When most Americans hear about World War II internment camps, they think of the ten U.S.-based camps that incarcerated over 120,000 Japanese Americans. But a lesser-known chapter in wartime history involved a shadowy program that extended far beyond U.S. borders, reaching deep into Central and South America. Between 1942 and 1945, at least 2,300 people of Japanese descent living in Latin America were forcibly removed from their homes and transported to the United States under U.S. government direction—most never to return home.

After Japan’s attack on Pearl Harbor, the U.S. was gripped by suspicion and fear of espionage. While Japanese American communities became immediate targets, America’s concerns did not stop at its own soil. In secret diplomatic negotiations, the U.S. convinced more than a dozen Latin American countries—including Peru, Bolivia, and Panama—to seize local residents of Japanese heritage regardless of citizenship status. These men, women, and children, some never having set foot in Japan, were labeled as “potential enemy aliens.”

Peru had the largest Japanese community in Latin America and became the center of these extraordinary operations. In partnership with the U.S., Peruvian authorities broke up families, confiscated property, and forced people onto ships at gunpoint. The victims were then transported through the Panama Canal to U.S. territory, mostly ending up in the Crystal City Internment Camp in Texas, which had a section specially reserved for Latin American internees.

The reason for this international roundup was not just domestic security. The U.S. sought bargaining chips for prisoner exchanges with Japan. Documents show that U.S. officials viewed Latin American Japanese internees as assets they could trade for Americans held by Japan. In fact, many of those deported from Peru would later be shipped from Texas across the Pacific and exchanged in wartime prisoner swaps.

Conditions for these Japanese Latin Americans were grim. Many spoke only Spanish or Portuguese and found themselves isolated not only by barbed wire but by language barriers. Families separated across borders fought for years for reunification. Most heartbreaking, many internees were denied the right to return to their countries even after the war ended. Peru, for instance, refused reentry to hundreds of its own longtime residents. Some survivors eventually settled in the U.S., stateless and struggling to rebuild their lives.

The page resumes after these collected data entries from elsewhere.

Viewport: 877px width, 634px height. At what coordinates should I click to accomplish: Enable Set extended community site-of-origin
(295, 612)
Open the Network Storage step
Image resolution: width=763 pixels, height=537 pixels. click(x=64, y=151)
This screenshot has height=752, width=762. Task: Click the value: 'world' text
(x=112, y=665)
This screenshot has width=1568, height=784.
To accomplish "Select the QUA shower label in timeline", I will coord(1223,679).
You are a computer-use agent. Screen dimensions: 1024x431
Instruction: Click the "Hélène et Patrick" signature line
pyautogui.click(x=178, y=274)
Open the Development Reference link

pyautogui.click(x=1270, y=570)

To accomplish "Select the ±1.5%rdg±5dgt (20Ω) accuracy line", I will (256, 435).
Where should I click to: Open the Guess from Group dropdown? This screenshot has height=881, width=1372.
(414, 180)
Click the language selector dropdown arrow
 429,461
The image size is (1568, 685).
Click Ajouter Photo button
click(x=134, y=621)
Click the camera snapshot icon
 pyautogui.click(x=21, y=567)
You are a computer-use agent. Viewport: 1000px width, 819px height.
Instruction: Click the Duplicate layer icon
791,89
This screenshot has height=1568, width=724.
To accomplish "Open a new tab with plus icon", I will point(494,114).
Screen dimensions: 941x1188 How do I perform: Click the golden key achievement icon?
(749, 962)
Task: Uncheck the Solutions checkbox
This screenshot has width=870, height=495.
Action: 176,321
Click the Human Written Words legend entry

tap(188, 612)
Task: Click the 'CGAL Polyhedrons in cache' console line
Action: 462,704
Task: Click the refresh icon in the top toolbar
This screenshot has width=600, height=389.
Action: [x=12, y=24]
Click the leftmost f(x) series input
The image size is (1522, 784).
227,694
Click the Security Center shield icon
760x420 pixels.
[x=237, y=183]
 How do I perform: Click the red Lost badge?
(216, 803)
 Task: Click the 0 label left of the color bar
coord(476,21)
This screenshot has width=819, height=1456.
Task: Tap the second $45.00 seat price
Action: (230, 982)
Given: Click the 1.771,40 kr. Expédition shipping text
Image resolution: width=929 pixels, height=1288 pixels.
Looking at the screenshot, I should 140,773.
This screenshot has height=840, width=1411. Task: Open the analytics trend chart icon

This story has lasted as a hidden scar because it was shrouded in secrecy and overshadowed by the better-known internment of Japanese Americans. Decades later, former Latin American internees and their descendants have sought public acknowledgment, legal redress, and a place in American memory. Many Americans remain unaware that their nation orchestrated the international kidnapping and internment of civilians from beyond its borders—all in the name of wartime security.